Data shown: Begin

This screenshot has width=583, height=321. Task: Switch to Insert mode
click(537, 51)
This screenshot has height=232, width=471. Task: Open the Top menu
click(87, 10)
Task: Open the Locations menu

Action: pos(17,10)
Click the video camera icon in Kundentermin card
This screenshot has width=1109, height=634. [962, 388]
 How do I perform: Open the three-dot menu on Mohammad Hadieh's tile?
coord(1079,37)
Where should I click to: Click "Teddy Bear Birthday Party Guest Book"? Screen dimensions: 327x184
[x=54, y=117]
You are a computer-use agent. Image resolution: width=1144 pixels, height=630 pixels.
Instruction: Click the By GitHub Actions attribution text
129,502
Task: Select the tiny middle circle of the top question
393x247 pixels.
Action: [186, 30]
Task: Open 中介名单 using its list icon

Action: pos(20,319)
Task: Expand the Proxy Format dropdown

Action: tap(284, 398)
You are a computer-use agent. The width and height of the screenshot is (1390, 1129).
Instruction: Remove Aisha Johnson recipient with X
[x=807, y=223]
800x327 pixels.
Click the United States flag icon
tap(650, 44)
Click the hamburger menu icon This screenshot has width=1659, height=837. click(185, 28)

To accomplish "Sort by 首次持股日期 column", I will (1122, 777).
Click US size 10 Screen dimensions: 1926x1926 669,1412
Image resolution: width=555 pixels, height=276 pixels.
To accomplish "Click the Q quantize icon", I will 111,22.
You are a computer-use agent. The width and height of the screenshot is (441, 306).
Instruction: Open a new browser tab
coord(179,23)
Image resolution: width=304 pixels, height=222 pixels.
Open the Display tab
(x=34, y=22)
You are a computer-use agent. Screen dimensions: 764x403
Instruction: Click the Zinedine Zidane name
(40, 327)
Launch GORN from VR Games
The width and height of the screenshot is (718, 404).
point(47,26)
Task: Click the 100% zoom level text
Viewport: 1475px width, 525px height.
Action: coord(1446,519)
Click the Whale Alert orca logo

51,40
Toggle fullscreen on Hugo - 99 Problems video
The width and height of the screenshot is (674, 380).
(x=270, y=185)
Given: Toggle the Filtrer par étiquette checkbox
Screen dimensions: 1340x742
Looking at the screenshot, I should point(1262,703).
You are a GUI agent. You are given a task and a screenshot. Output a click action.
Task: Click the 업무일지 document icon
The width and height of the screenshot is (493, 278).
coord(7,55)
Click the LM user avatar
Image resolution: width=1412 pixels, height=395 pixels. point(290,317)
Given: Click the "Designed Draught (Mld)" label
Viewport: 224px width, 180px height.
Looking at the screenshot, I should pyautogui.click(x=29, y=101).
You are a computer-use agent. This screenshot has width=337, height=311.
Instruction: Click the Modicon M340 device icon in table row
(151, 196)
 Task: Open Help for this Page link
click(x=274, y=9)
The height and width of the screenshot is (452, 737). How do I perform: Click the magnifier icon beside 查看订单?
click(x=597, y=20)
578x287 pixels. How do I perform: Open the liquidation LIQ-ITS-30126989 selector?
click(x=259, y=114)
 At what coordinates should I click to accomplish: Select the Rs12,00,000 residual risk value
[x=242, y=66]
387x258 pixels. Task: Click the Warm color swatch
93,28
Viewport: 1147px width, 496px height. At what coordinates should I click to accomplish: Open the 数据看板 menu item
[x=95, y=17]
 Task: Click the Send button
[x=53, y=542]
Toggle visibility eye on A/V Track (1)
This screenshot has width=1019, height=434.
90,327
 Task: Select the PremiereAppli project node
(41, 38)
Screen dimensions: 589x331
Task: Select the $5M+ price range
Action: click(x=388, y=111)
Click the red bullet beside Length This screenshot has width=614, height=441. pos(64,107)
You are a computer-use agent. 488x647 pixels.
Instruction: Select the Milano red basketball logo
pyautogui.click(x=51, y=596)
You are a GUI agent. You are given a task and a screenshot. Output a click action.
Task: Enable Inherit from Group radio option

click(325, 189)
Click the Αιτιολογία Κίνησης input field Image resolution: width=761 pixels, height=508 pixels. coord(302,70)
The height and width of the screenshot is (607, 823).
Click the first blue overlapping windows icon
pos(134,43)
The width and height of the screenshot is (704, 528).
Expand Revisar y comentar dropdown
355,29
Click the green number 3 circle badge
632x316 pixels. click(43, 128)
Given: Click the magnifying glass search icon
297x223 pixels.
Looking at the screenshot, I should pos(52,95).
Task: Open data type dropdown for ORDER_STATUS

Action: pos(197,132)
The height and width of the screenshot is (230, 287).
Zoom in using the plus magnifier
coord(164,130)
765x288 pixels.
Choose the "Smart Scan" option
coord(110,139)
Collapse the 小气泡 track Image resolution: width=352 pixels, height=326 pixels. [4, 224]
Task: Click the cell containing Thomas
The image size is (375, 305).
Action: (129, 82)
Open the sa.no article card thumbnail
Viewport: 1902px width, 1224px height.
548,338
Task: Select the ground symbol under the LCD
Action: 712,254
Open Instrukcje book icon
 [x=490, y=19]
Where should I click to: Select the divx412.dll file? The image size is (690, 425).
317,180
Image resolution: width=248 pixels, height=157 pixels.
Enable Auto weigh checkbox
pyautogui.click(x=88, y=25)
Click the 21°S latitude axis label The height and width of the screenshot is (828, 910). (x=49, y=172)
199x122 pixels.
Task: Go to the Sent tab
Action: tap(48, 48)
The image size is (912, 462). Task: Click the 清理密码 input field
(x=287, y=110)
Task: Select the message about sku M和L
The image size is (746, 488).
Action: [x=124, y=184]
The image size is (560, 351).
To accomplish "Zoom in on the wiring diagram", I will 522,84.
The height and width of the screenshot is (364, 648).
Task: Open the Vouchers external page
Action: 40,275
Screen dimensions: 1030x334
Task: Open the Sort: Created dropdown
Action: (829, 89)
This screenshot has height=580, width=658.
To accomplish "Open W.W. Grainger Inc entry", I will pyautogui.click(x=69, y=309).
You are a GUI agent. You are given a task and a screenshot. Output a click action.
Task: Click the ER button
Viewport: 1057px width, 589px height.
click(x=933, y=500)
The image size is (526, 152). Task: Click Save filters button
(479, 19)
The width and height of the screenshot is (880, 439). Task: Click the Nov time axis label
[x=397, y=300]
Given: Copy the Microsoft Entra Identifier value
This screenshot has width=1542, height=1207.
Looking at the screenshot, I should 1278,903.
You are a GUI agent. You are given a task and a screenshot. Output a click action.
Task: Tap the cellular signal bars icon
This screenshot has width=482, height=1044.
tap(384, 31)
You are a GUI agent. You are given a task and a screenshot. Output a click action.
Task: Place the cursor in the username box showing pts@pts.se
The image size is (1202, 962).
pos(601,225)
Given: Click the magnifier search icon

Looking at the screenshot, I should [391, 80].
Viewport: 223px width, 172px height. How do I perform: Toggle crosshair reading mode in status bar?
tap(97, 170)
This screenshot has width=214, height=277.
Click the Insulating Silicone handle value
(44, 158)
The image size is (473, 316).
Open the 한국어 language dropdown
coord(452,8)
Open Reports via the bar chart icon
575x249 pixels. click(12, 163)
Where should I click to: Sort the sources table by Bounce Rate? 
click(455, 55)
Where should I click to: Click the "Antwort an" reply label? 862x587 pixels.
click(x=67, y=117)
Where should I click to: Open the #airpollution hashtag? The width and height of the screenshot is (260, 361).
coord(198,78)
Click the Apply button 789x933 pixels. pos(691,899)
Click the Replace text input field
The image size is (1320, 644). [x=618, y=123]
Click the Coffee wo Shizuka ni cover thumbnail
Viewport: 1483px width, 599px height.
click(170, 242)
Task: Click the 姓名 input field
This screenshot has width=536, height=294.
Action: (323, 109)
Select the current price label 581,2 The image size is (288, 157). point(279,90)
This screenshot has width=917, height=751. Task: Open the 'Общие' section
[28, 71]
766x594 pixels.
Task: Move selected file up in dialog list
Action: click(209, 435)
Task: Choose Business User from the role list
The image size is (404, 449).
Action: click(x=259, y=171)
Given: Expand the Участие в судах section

Data shown: End

# Exercise
Whenever a line above includes "computer", copy it in full.

# Answer section
You are a computer-use agent. Image resolution: width=1144 pixels, height=630 pixels.
You are a computer-use agent. The width and height of the screenshot is (1390, 1129).
You are a computer-use agent. The width and height of the screenshot is (441, 306).
You are a computer-use agent. Screen dimensions: 764x403
You are a computer-use agent. This screenshot has width=337, height=311.
You are a computer-use agent. 488x647 pixels.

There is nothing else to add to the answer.